* _Rows_
▼
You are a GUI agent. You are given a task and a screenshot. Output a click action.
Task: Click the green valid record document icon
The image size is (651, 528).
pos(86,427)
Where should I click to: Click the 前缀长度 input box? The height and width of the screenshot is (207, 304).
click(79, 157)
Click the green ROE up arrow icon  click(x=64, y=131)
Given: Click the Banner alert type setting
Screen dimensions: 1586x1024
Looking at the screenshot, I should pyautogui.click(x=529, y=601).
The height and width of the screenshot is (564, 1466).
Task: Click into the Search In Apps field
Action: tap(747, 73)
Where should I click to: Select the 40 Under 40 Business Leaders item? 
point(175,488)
▲
▼
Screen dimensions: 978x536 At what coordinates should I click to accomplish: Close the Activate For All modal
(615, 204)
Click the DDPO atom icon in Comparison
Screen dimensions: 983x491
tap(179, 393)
▲
▼
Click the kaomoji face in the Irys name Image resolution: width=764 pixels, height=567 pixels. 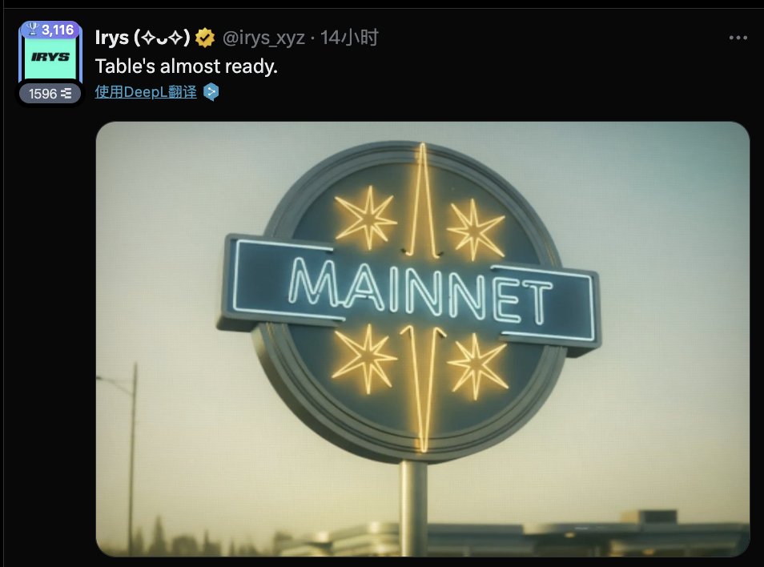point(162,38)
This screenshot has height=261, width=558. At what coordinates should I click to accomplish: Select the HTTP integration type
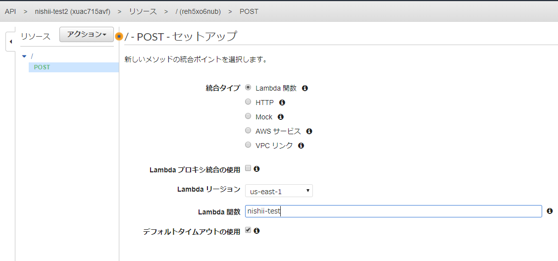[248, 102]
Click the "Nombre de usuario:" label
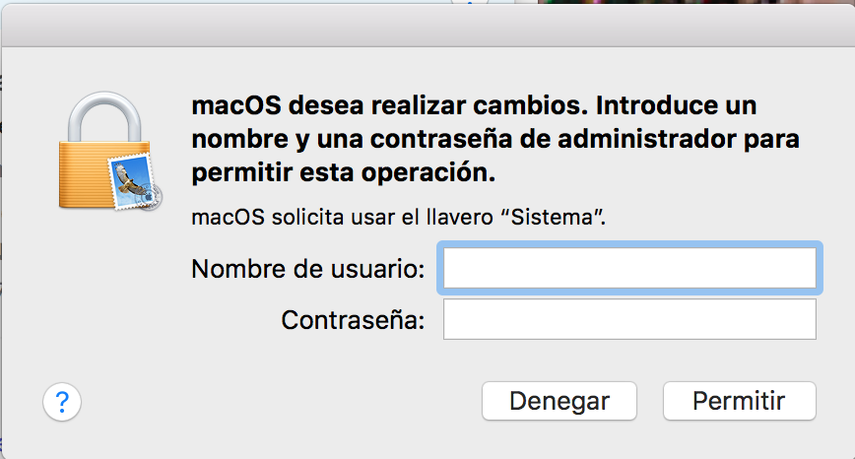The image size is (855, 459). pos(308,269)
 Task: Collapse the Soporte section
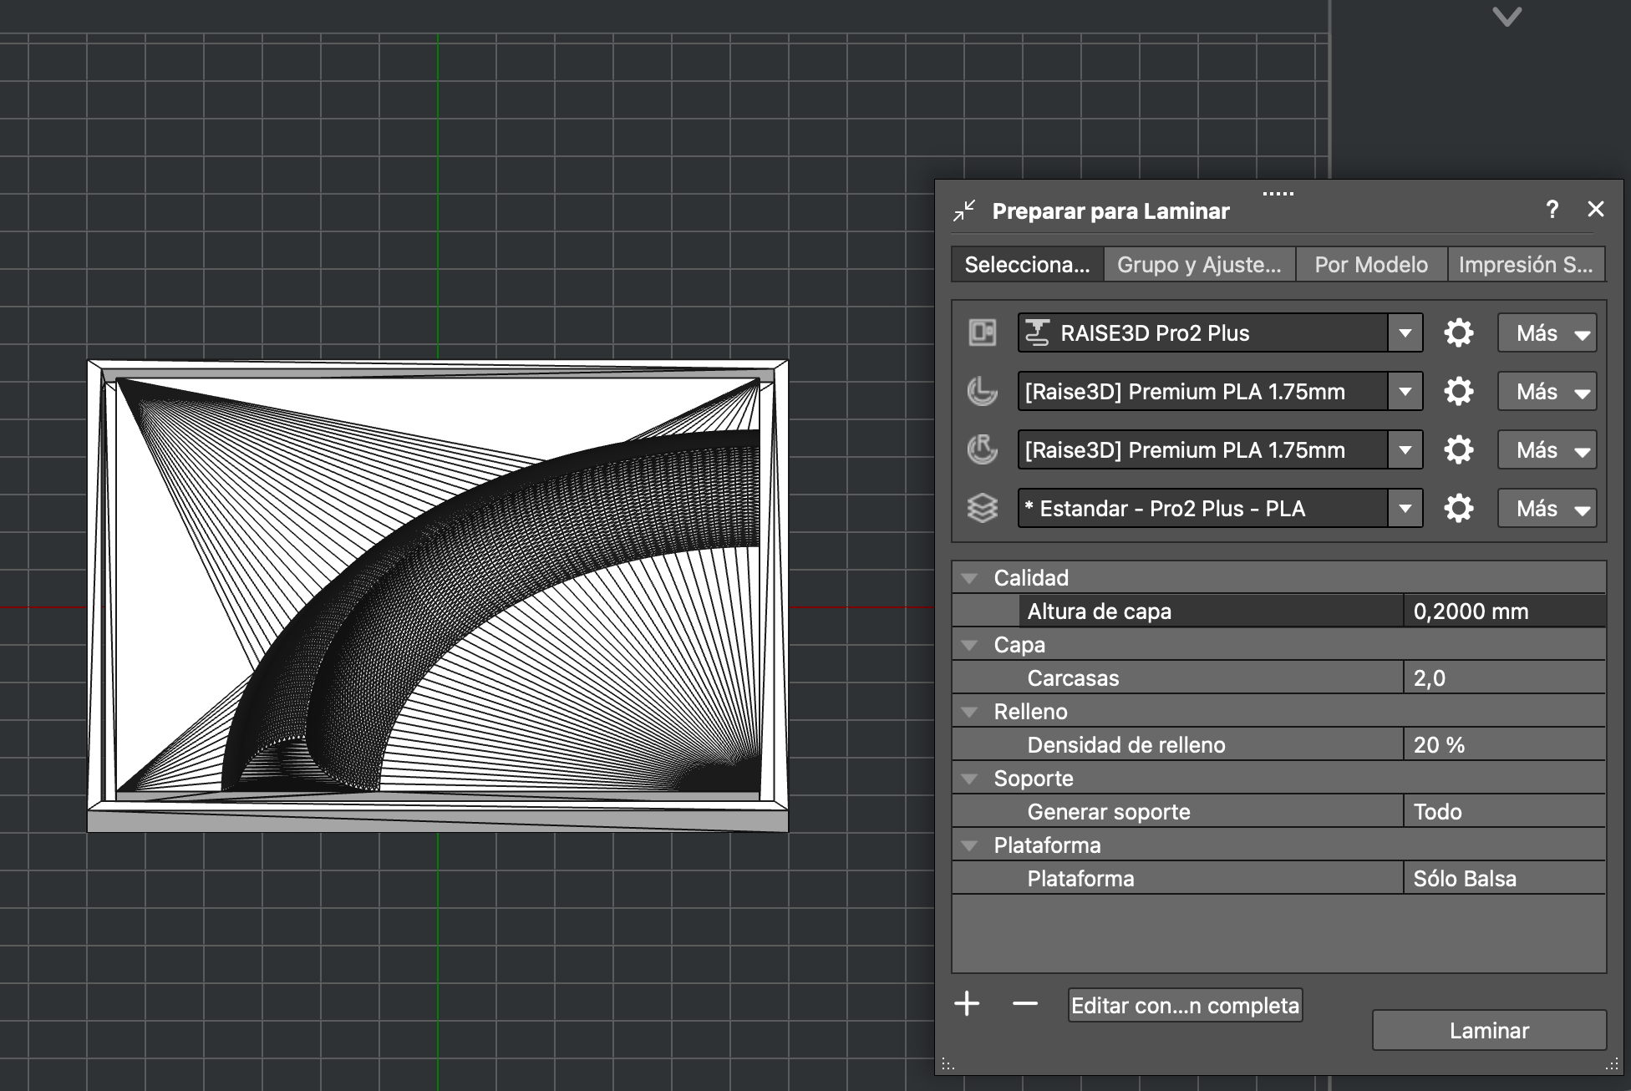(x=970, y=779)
▲
Change the part of the material that opens with the line containing "You are a GUI" and closes with the line containing "point(175,488)", putting "blue" wherever "green" appears and leaving everything else untouched. Give back only those lines.

You are a GUI agent. You are given a task and a screenshot. Output a click action.
Task: Click the blue valid record document icon
The image size is (651, 528).
pos(86,427)
Where should I click to: Click the 前缀长度 input box? The height and width of the screenshot is (207, 304).
click(79, 157)
Click the blue ROE up arrow icon  click(x=64, y=131)
Given: Click the Banner alert type setting
Screen dimensions: 1586x1024
Looking at the screenshot, I should pyautogui.click(x=529, y=601).
The height and width of the screenshot is (564, 1466).
Task: Click into the Search In Apps field
Action: tap(747, 73)
Where should I click to: Select the 40 Under 40 Business Leaders item? 
point(175,488)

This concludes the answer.